Joëlle Haroun note ainsi que le fait d’évoquer les bénéfices, surtout sociaux, que peut offrir un mariage gay consiste à « entrer dans la visibilité ». « Or, jusqu’à aujourd’hui, les homosexuels, dans leur majorité, vivent dans l’invisibilité, justement parce qu’ils sont victimes d’intolérance, constate-t-elle. C’est à ce niveau que se pose tout le débat. Faut-il être visible ou rester dans l’invisibilité ? Il est évident que les sociétés préfèrent l’invisibilité, mais la communauté gay recherche la visibilité pour se sentir moins ostracisée et harcelée. En réalité, ce n’est pas le cas.
Dans les pays où le mariage gay a été légalisé, les homosexuels sont de plus en plus victimes de harcèlement et de rejet. C’est ce qui se passe, à titre d’exemple, en Afrique du Sud où depuis la promulgation de la loi, les agressions contre les homosexuels se sont multipliées. »
« Le mariage gay est une arme à double tranchant », insiste encore Joëlle Haroun. « De nombreux homosexuels préfèrent ne pas rentrer dans cette visibilité pour ne pas courir de risques, fait-elle remarquer. Ce qui n’est pas totalement faux. En effet, les parents peuvent mettre un enfant à la porte, un employé peut perdre son emploi, etc. Dans certains milieux, cette visibilité ne dérange pas, comme dans le monde du show-business ou dans le monde intellectuel, mais ce sont des cercles minoritaires. Donc, ceux qui réclament le mariage sont mal dans leur peau et pensent qu’en ayant une reconnaissance légale, ils se sentiront mieux. Ce n’est qu’une fausse croyance, parce qu’avec ou sans le mariage, ce mal-être persistera. »

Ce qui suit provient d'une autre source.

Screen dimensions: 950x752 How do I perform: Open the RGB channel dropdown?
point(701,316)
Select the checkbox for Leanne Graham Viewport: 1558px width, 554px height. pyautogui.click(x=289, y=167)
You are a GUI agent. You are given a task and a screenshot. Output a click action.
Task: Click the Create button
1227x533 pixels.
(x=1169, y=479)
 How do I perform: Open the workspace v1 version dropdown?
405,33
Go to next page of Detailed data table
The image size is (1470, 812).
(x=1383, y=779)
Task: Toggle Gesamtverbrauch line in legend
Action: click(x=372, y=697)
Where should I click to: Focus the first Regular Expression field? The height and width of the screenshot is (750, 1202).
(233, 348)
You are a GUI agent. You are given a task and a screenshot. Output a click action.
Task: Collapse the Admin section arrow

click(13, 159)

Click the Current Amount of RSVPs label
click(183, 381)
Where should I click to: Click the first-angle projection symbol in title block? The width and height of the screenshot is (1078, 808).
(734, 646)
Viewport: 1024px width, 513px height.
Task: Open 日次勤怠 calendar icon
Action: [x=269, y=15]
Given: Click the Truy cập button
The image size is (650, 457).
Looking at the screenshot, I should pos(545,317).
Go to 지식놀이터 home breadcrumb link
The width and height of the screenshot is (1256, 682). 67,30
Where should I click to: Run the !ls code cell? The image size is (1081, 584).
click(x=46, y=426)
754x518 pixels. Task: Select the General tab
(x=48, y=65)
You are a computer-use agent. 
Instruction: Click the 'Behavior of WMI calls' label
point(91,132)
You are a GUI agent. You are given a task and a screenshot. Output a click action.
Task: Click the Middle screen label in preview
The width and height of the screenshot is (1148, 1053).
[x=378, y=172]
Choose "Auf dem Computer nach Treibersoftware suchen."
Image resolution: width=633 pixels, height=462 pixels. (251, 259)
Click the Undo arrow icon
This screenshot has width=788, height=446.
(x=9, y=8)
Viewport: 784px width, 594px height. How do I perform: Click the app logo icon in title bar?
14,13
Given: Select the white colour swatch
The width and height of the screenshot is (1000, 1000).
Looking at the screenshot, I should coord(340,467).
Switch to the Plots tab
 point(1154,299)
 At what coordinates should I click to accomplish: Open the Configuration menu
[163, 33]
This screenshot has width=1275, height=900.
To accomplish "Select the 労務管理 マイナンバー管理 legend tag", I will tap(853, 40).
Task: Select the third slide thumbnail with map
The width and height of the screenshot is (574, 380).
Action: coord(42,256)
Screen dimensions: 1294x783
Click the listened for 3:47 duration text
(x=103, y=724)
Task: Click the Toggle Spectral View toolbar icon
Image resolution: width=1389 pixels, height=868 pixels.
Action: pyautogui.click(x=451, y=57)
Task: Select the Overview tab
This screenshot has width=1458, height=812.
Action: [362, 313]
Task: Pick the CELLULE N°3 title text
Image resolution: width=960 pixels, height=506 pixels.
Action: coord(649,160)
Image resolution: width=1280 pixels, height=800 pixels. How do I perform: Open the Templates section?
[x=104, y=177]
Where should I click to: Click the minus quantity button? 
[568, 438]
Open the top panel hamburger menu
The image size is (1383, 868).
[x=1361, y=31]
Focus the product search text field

« Dans l’Antiquité, les Grecs avaient encouragé les relations homosexuelles chez les garçons à l’adolescence, pour leur faire découvrir cette orientation sexuelle avant le mariage, rappelle Joëlle Haroun. Ils ont même interdit les relations sexuelles avec les femmes au moment de l’adolescence, celles-ci ne devant avoir lieu qu’à une étape suivante, plus évoluée et plus mature. Je pense que c’est le seul peuple au monde qui a institutionnalisé l’homosexualité dès l’adolescence. Plus tard, avec le changement des sociétés et l’avènement du christianisme et des autres religions, les choses ont changé. Tout ce qui représentait le corps et le plaisir a été complètement écrasé et les choses se faisaient en cachette. Ce sont donc les religions en général qui ont instauré cette invisibilité. »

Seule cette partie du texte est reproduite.